Since, the sum of the square of the numbers is 365.

∴ x^{2} + (x + 1)^{2} = 365

⇒ x^{2} + (x^{2} + 2x + 1) = 365

⇒ x^{2} + x^{2} + 2x + 1 = 365

⇒ 2x^{2} + 2x + 1 – 365 = 0

⇒ 2x^{2} + 2x – 364 = 0

⇒ x^{2} + x – 182 = 0

⇒ x^{2} + 14x – 13x – 182 = 0

⇒ x(x + 14) – 13(x + 14) = 0

⇒ (x + 14)(x -13) = 0

Either x + 14 = 0 or x – 13 = 0

⇒ x = -14 or x = 13

Since, x has to be a positive integer

⇒ x = -14 is rejected.

∴ x = 13 ⇒ x + 1 = 13 + 1 = 14

Thus, the required consecutive positive integers are 13 and 14.

Question 5.

The altitude of a right triangle is 7 cm less than its base. If the hypotenuse is 13 cm, find the other two sides.

Solution:

Let the base of the given right triangle be x cm.

∴ Its height = (x – 7) cm

Squaring both sides, we get

169 = x^{2} + (x – 7)^{2}

⇒ 169 = x^{2} + x^{2} – 14x + 49

⇒ 2x^{2} – 14x + 49 – 169 = 0

⇒ 2x^{2} – 14x – 120 = 0

⇒ x^{2} – 7x- 60 = 0

⇒ x^{2} – 12x + 5x – 60 = 0

⇒ x(x – 12) + 5(x – 12) = 0

⇒ (x – 12)(x + 5) = 0

Either x – 12 = 0 or x + 5 = 0

⇒ x = 12 or x = -5

But the sides of a triangle can never be negative

⇒ x = -5 is rejected.

∴ x = 12

∴ Length of base = 12 cm

⇒ Length of altitude = (12 – 7)cm = 5 cm

Thus, the required base = 12 cm and altitude = 5 cm

Question 6.

A cottage industry produces a certain number of pottery articles in a day. It was observed on a particular day that the cost of production of each article (in rupees) was 3 more than twice the number of articles produced on that day. If the total cost of production on that day was ₹ 90, find the number of articles produced and the cost of each article.

Solution:

Let the number of articles produced in a day = x

∴ Cost of production of each article = ₹ (2x + 3)

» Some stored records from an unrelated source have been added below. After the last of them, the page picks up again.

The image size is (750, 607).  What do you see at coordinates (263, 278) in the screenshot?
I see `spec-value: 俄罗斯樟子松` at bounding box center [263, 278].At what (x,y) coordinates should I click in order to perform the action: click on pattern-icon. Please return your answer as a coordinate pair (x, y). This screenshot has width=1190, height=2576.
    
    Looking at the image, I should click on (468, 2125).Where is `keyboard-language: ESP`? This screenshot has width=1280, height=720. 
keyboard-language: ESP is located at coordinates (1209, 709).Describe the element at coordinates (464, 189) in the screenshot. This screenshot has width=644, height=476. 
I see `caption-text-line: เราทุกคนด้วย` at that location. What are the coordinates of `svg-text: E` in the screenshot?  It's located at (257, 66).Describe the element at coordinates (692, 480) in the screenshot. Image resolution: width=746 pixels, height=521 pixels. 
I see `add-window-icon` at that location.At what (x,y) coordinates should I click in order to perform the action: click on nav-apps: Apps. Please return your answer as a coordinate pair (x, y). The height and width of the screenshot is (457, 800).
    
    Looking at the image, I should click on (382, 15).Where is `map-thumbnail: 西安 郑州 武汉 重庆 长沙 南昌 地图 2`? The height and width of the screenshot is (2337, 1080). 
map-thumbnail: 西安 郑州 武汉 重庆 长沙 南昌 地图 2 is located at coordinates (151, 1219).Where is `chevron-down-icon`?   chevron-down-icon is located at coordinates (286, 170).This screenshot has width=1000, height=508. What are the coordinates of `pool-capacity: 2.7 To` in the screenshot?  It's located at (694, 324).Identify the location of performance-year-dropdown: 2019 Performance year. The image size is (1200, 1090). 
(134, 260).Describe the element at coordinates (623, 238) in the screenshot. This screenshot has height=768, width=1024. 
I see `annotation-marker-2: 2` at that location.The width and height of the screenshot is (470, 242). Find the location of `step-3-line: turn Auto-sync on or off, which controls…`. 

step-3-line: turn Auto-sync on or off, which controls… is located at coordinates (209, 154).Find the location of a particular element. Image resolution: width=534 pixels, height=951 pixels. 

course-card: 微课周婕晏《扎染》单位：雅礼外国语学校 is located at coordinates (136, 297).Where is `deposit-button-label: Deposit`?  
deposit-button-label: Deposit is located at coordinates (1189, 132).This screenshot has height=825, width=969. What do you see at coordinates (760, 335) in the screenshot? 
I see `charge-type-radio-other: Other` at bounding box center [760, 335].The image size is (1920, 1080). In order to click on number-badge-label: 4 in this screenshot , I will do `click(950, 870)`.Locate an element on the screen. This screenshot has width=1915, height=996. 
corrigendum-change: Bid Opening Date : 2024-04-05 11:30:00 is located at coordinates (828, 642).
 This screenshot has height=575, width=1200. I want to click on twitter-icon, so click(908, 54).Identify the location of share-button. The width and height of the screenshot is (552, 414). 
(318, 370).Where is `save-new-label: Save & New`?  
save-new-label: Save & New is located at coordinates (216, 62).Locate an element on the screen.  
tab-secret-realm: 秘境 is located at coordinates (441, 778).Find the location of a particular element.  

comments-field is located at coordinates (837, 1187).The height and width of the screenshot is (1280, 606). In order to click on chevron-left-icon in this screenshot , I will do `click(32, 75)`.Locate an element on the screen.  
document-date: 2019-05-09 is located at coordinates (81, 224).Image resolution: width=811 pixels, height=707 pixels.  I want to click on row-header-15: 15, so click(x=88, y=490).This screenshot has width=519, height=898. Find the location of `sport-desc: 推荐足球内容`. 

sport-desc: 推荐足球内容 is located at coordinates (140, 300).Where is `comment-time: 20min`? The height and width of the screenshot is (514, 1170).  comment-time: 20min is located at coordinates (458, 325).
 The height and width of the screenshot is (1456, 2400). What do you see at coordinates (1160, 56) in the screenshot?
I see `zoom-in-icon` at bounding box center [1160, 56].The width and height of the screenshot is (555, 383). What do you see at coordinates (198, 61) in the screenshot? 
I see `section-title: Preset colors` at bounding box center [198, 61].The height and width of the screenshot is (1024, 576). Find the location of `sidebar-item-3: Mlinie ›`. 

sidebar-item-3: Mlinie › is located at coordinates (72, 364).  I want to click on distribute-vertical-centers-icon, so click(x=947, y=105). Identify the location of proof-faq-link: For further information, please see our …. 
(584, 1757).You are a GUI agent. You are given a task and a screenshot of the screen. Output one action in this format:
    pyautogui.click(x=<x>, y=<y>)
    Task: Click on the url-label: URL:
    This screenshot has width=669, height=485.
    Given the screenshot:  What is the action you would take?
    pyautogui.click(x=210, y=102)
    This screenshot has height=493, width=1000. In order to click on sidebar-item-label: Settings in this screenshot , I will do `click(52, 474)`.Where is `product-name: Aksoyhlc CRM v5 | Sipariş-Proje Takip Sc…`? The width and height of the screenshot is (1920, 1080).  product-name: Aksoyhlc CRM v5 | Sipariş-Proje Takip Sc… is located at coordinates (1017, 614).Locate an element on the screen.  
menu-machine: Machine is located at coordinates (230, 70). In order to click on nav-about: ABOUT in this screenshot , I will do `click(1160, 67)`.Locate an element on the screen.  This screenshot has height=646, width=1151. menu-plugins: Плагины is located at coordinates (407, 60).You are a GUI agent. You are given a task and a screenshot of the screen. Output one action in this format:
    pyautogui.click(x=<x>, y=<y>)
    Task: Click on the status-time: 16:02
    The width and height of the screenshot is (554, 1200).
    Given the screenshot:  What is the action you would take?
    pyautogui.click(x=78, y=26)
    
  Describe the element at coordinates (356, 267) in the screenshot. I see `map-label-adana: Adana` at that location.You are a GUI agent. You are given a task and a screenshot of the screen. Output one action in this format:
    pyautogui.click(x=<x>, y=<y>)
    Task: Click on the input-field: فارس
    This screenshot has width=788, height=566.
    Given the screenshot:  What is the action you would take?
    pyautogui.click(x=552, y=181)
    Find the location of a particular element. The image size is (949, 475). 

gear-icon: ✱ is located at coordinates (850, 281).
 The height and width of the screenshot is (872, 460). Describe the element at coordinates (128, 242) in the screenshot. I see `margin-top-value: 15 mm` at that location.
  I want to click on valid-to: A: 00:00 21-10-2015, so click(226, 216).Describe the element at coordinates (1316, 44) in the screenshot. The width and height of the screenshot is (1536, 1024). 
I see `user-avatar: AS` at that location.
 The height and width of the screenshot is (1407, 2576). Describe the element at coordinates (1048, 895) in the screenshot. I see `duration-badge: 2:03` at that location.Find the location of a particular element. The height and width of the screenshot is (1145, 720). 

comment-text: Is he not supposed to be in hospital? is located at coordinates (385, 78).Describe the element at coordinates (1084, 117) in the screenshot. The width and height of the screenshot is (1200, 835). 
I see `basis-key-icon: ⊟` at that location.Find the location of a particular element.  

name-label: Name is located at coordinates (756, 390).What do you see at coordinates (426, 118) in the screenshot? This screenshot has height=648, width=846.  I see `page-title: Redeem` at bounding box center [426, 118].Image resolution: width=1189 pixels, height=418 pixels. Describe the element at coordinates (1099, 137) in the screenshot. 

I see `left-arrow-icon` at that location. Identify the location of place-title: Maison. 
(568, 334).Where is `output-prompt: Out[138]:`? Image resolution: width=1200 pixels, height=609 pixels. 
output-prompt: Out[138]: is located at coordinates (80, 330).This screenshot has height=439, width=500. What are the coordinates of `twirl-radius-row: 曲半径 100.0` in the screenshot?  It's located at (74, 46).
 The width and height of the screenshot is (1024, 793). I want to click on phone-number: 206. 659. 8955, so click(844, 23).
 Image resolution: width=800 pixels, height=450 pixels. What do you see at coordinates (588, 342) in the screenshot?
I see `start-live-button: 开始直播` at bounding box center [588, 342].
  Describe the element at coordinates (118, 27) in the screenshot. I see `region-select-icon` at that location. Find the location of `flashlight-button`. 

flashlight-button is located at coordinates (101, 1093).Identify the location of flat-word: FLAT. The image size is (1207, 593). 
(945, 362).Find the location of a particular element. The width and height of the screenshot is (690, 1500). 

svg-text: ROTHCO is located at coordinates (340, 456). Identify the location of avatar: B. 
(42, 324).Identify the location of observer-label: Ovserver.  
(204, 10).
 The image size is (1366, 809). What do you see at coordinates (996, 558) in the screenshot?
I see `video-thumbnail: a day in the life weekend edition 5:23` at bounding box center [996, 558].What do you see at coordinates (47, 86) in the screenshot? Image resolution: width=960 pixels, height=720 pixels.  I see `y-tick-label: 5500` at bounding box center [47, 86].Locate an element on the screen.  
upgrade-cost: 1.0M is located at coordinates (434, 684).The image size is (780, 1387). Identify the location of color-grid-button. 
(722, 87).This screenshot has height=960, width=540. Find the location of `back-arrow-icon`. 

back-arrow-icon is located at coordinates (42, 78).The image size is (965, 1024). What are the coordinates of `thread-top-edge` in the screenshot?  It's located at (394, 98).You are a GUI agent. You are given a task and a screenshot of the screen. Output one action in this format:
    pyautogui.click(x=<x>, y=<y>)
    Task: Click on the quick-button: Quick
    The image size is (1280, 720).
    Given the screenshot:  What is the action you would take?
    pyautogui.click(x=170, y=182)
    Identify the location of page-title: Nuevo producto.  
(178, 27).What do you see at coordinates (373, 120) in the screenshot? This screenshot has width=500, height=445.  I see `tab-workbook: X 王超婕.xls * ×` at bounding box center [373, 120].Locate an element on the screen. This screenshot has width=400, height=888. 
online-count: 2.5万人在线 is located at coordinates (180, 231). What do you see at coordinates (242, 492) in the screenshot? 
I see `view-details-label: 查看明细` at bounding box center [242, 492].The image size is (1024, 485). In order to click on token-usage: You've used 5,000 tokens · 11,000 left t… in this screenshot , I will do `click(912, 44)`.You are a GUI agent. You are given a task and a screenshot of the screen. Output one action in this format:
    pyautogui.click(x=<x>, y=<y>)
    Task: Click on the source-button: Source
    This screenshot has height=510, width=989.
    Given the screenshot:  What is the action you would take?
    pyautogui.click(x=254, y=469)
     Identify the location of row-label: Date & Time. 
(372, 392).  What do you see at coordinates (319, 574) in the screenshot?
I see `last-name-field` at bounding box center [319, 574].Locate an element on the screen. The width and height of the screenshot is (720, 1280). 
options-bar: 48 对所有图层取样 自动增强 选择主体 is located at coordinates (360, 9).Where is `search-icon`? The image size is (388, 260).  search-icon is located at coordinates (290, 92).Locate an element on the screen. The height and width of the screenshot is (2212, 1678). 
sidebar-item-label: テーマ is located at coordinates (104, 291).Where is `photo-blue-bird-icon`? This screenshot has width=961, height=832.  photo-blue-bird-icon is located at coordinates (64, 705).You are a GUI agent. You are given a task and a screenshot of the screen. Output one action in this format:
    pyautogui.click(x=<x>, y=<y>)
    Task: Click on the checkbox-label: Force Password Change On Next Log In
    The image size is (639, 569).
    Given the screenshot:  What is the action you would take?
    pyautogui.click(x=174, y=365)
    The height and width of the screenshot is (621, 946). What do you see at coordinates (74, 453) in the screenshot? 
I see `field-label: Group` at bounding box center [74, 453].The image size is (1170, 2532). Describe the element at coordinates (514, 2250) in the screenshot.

According to the condition,

Total cost = ₹ 90

⇒ x × (2x + 3) = 90

⇒ 2x^{2} + 3x = 90

⇒ 2x^{2} + 3x – 90 = 0

⇒ 2x^{2} – 12x + 15x – 90 = 0

⇒ 2x(x – 6) + 15(x – 6) = 0

⇒ (x – 6)(2x + 15) = 0

Either x – 6 = 0 or 2x + 15 = 0

⇒ x= 6 or x = \(\frac{-15}{2}\)

But the number of articles produced can never be negative.

⇒ x = \(\frac{-15}{2}\) is rejected

∴ Cost of production of each article = ₹ (2 × 6 + 3) = ₹ 15

Thus, the required number of articles produced is 6 and the cost of each article is ₹ 15.